Maurizio Sarri, nel corso del suo triennio a Napoli, fu bravo a rivalutare dei calciatori che, in modo ingeneroso, venivano definiti dei "pacchi".
Gli allenatori toscani a Napoli hanno spesso fatto bene. Luciano Spalletti è attualmente secondo in classifica, a meno quattro dalla capolista e perfettamente in linea con gli obiettivi stagionali prefissati da Aurelio De Laurentiis. Prima di lui anche Walter Mazzarri era riuscito a entrare nei cuori dei tifosi portando al sua squadra a lottare per il titolo. E ancora: Maurizio Sarri, nel suo triennio nel capoluogo campano, ha incantato con il suo gioco spumeggiante e non solo.
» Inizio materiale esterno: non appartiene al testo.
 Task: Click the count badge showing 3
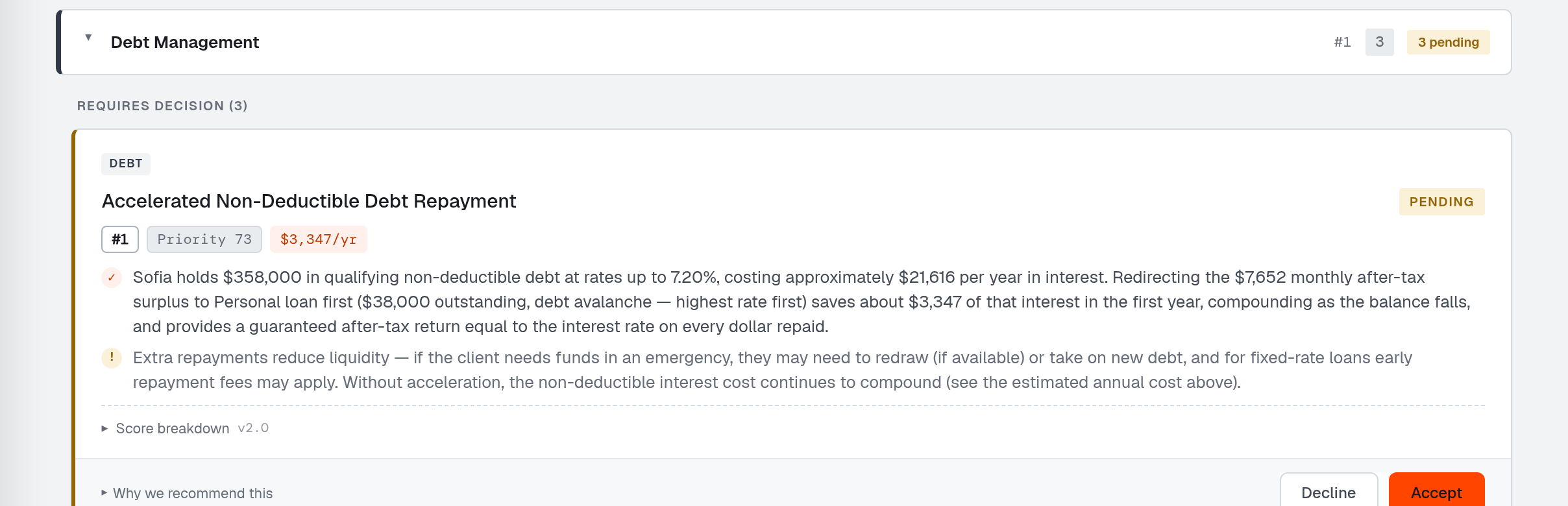pyautogui.click(x=1379, y=42)
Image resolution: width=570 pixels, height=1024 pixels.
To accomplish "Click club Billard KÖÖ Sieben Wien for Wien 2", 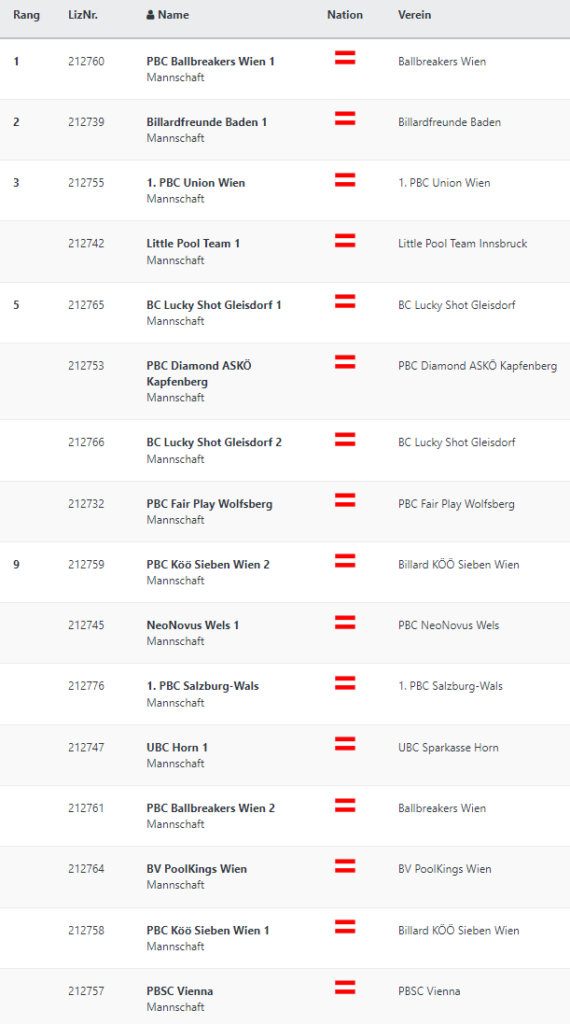I will pos(459,564).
Il mister di Figline Valdarno fu abilissimo a rivalutare calciatori che sembravano degli oggetti misteriosi. Cristiano Giuntoli, dopo l'ultima complicata stagione vissuta da Benitez a Napoli, aveva pensato di rifondare la squadra. I partenopei prendevano goal con troppa facilità. "Colpa" anche di un Koulibaly che sembrava troppo acerbo. Lo stesso Jorginho, poi, non aveva confermato a Napoli quanto di buono aveva fatto al Verona. Non sembrava pronto per una big.
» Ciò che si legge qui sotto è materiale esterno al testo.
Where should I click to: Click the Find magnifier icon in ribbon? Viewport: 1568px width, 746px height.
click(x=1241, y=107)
Koulibaly e Jorginho sembravano due pacchi, inadeguati al Napoli. Maurizio Sarri, tuttavia, parlò con Cristiano Giuntoli: "Io penso che siano due top players. Forse ancora non abbiamo capito il loro reale valore". Il mister chiese al Direttore Sportivo di non crederli. E i risultati gli diedero ragioni. I due sono al momento tra i migliori calciatori del mondo nei loro rispettivi ruoli.